## Activity
If a line in the entries includes "computer", show that line.

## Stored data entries

· · · · · · ·

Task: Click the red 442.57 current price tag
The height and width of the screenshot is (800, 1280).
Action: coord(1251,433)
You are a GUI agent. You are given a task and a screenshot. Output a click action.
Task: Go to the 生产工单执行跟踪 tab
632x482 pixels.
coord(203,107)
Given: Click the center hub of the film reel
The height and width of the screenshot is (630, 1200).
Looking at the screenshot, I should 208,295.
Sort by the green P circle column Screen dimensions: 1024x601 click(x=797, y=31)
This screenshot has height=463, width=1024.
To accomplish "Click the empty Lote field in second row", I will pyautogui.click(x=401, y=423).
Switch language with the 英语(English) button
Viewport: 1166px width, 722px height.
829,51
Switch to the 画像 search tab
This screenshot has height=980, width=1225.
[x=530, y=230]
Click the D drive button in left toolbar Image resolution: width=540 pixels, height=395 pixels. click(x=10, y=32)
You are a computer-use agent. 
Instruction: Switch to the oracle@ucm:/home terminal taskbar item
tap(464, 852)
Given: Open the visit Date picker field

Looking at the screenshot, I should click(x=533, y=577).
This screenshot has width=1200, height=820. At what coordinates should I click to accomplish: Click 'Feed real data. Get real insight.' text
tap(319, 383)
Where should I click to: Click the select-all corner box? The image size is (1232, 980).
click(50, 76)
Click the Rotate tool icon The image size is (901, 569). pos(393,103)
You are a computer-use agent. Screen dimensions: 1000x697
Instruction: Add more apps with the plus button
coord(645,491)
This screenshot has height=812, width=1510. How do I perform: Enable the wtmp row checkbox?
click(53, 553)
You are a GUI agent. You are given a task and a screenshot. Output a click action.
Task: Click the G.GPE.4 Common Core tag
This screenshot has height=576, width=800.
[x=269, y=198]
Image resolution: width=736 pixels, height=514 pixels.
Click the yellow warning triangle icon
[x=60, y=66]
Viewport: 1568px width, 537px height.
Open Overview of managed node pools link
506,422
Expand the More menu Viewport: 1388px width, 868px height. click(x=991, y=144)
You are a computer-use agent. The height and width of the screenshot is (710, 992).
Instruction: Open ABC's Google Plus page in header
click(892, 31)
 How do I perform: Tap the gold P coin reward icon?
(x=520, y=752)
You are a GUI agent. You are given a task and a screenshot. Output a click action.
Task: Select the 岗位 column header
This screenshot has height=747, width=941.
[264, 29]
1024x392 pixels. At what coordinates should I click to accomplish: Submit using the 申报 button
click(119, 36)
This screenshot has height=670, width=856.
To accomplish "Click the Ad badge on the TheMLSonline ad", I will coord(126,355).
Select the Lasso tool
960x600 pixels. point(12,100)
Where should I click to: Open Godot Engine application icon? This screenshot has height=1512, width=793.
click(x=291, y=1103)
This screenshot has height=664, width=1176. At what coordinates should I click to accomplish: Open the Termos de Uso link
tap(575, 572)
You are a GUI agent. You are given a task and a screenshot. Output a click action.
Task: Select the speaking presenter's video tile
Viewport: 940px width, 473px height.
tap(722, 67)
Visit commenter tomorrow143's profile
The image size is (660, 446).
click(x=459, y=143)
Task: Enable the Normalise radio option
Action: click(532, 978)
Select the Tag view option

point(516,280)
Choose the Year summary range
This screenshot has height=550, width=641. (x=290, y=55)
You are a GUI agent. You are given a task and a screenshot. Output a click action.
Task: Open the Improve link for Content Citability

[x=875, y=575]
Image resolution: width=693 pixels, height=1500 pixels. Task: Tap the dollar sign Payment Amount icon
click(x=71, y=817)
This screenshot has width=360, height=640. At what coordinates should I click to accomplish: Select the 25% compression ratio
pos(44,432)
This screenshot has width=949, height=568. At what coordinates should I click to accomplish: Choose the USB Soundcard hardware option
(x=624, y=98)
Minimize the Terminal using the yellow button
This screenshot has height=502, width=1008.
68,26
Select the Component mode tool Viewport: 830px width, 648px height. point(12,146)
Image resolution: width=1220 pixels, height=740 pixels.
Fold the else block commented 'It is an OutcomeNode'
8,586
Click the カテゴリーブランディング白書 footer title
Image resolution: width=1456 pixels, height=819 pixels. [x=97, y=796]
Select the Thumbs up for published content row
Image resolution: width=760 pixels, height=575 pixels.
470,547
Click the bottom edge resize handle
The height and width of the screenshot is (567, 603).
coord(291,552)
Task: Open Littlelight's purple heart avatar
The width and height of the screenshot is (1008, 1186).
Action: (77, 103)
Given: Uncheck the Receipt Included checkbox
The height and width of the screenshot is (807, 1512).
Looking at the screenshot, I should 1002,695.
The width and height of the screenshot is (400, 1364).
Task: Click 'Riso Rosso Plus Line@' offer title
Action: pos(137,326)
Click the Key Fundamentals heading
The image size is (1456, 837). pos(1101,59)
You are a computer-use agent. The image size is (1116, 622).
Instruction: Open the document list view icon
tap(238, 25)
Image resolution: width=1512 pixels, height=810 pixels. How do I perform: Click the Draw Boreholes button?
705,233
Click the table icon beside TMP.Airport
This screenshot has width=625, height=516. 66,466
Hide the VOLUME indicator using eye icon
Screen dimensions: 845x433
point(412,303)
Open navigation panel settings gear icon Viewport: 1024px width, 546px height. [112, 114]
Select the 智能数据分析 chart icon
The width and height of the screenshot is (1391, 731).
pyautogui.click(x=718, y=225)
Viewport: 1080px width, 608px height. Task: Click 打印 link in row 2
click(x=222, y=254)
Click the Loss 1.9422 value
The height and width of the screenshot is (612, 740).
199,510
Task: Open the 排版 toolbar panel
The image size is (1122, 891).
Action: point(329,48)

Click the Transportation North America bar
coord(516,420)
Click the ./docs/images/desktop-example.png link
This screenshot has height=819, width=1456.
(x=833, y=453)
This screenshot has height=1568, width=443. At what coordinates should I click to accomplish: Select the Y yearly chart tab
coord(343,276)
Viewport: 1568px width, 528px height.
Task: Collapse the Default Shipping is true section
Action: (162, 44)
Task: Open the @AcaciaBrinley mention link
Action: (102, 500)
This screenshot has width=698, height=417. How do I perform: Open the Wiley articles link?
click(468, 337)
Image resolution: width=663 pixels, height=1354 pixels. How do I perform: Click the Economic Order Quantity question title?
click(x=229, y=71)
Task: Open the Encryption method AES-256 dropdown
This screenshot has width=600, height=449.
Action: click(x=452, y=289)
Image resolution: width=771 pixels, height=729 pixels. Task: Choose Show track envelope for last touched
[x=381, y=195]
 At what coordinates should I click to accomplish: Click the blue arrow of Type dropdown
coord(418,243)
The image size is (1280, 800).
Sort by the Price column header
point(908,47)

· · · · · · ·

## Response
You are a computer-use agent. 
You are a computer-use agent. Screen dimensions: 1000x697
You are a computer-use agent. The height and width of the screenshot is (710, 992).
You are a computer-use agent. The image size is (1116, 622).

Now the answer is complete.